Ecotourism: A Boon for Indigenous People?
A significant proportion of the world's 350 million indigenous peoples reside in remote areas of the globe, often the most marketable of destinations. In many instances, their territories are targeted for hydroelectric dams, open pit mines, and oil exploration, and have become focal points of bitter protest. Are indigenous cultures another resource to be "mined" by ecotourism?
Proponents of ecotourism emphasize that its object is to foster responsibility for managing the impact of tourism -- minimizing adverse effects while maximizing beneficial outcomes and preserving the natural environment. In addition, ecotourism proponents strive to confront stereotypical thinking about "exotic remnant" populations "living off the land." The ecotourist in this model is appreciative of, and receptive to, cultural difference and the struggles of indigenous peoples.
Ideally, ecotourism should facilitate the involvement and experiences of indigenous people as integral to the travel experience by using and acknowledging their role as stewards of the environment. This is an industry that is potentially sustainable, capable of providing local peoples with the opportunity to manage their engagement with the outside world to their own benefit. But is this image real?

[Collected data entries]
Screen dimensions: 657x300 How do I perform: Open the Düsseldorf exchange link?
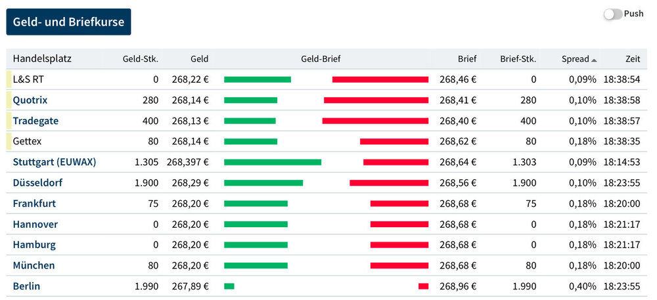coord(37,182)

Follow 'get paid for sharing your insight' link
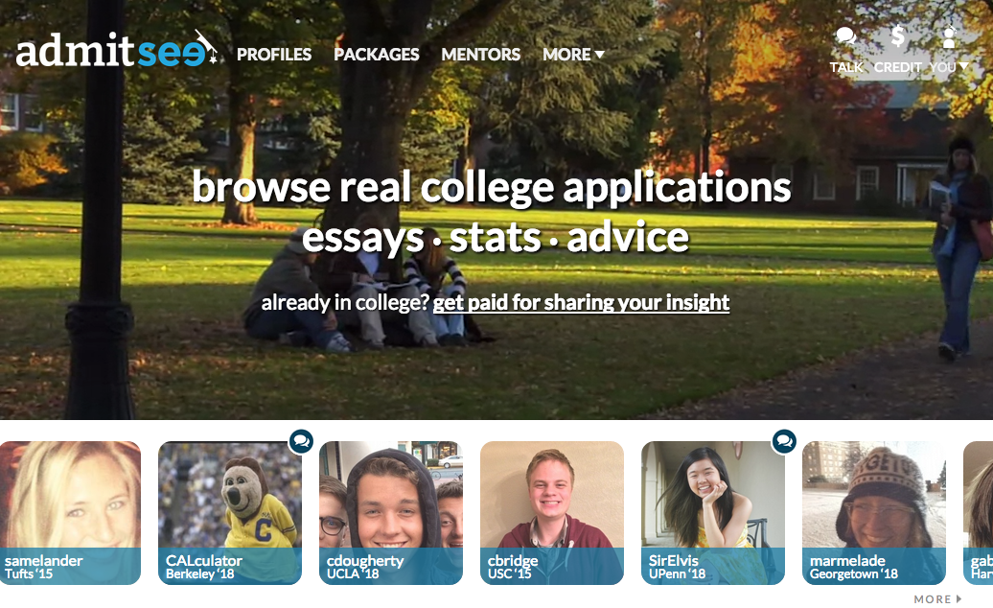581,303
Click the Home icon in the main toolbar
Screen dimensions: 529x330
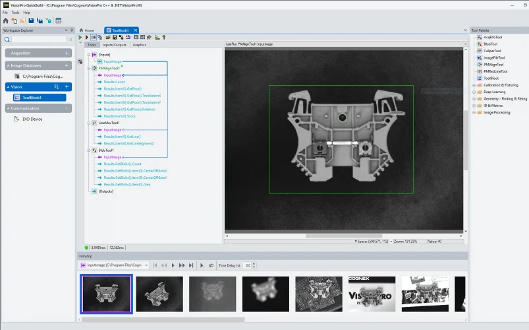5,20
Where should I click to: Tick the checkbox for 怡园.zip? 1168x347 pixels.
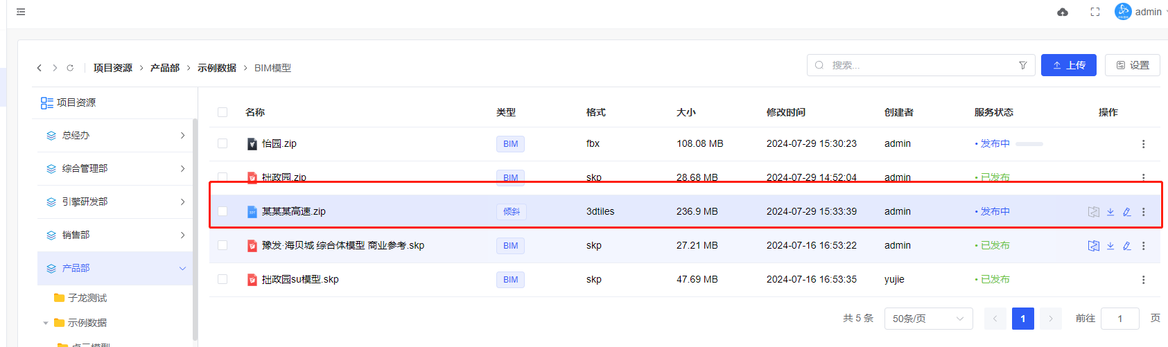click(x=223, y=143)
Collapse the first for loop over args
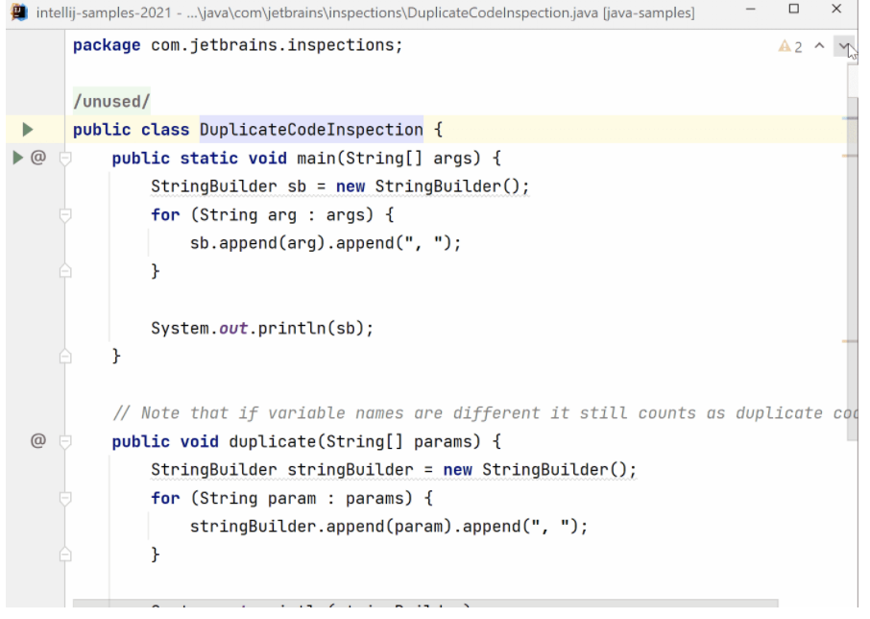870x619 pixels. point(65,215)
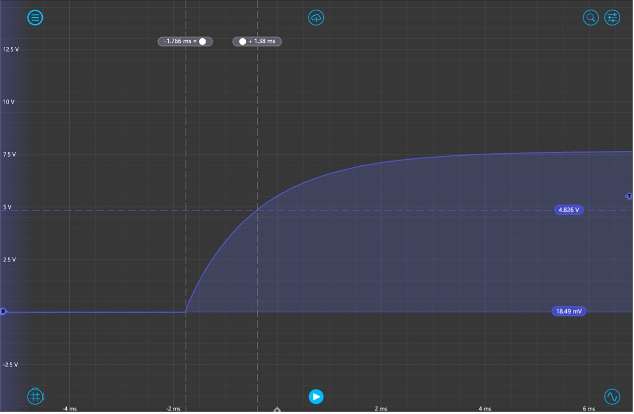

## PROBLEMS AND TASKS
A: Do these statements agree with the ecotourism text? Answer yes or no for each, and quote the words from the text that decide it.
(i) The world is home to about 350 million indigenous peoples.
(ii) Supporters of ecotourism say its aim is to bring as many tourists as possible to remote areas.
(iii) Land where indigenous people live is often targeted for hydroelectric dams.
B: Write out the part of the ecotourism text starting at "Ideally, ecotourism should" and ending at "this image real?", changing "stewards" to "guardians".

## OUTPUTS IN ORDER
A:
(i) Yes: "the world's 350 million indigenous peoples"
(ii) No: "its object is to foster responsibility for managing the impact of tourism"
(iii) Yes: "their territories are targeted for hydroelectric dams, open pit mines, and oil exploration"

B:
Ideally, ecotourism should facilitate the involvement and experiences of indigenous people as integral to the travel experience by using and acknowledging their role as guardians of the environment. This is an industry that is potentially sustainable, capable of providing local peoples with the opportunity to manage their engagement with the outside world to their own benefit. But is this image real?